A great part of this novel's charm is this thoughtful, hilarious, imaginative, and enterprising community of like minded misfits and outcasts who befriend Tommy and who look out for each other. The total result for the reader is a compelling POV and a fascinating and inventive narrative.
Elan Barnehama, The Huffington Post

Beneath the Coyote Hills has cost me a sleepless night that I can scarcely afford, and has left me cold with awe at the unwavering skill and subtlety of the narrative. The sheer scope of the author's imagination, and the almost impossibly delicate poetic weight of the prose, has made the discovery of William Luvaas' writing one of the genuine joys of my reading-year.

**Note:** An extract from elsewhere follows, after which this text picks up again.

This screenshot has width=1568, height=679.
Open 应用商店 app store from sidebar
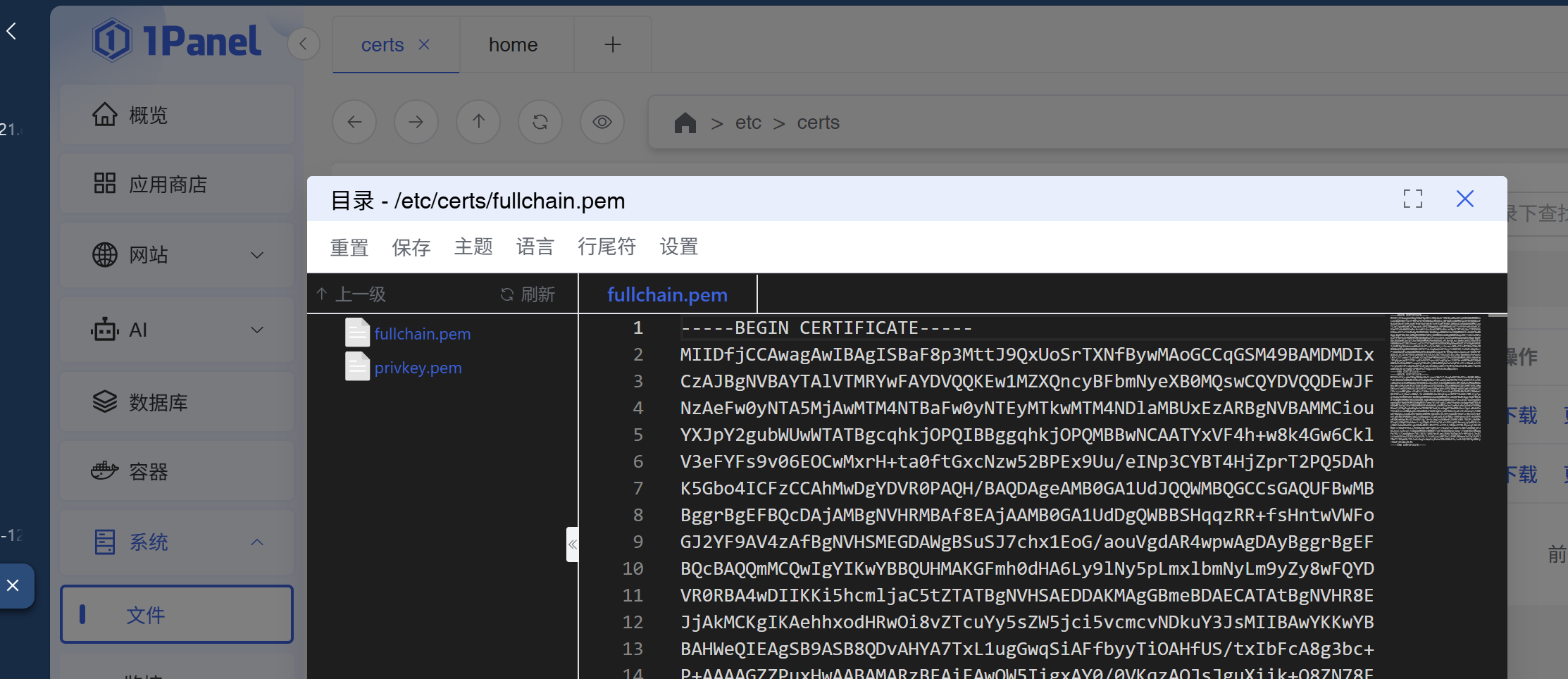(168, 185)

He is a remarkable writer, comfortably among the finest at work in America today, and this novel is a towering and maybe career-defining achievement, art of the highest order.
Billy O'Callaghan, Irish Book Award-winning author of The Things We Lose, The Things We Leave Behind

With his third published novel, Beneath the Coyote Hills, master storyteller William Luvaas demonstrates once again his remarkable talent for creating over-the-top characters and tragic lives that feel entirely true and believable. And he does so in his signature lyrical style of writing, brilliantly enhanced here by grace notes of hyperbole and humor and anti-heroic irony, juxtaposed with imagery that's realistic, viscerally affective, and relentless.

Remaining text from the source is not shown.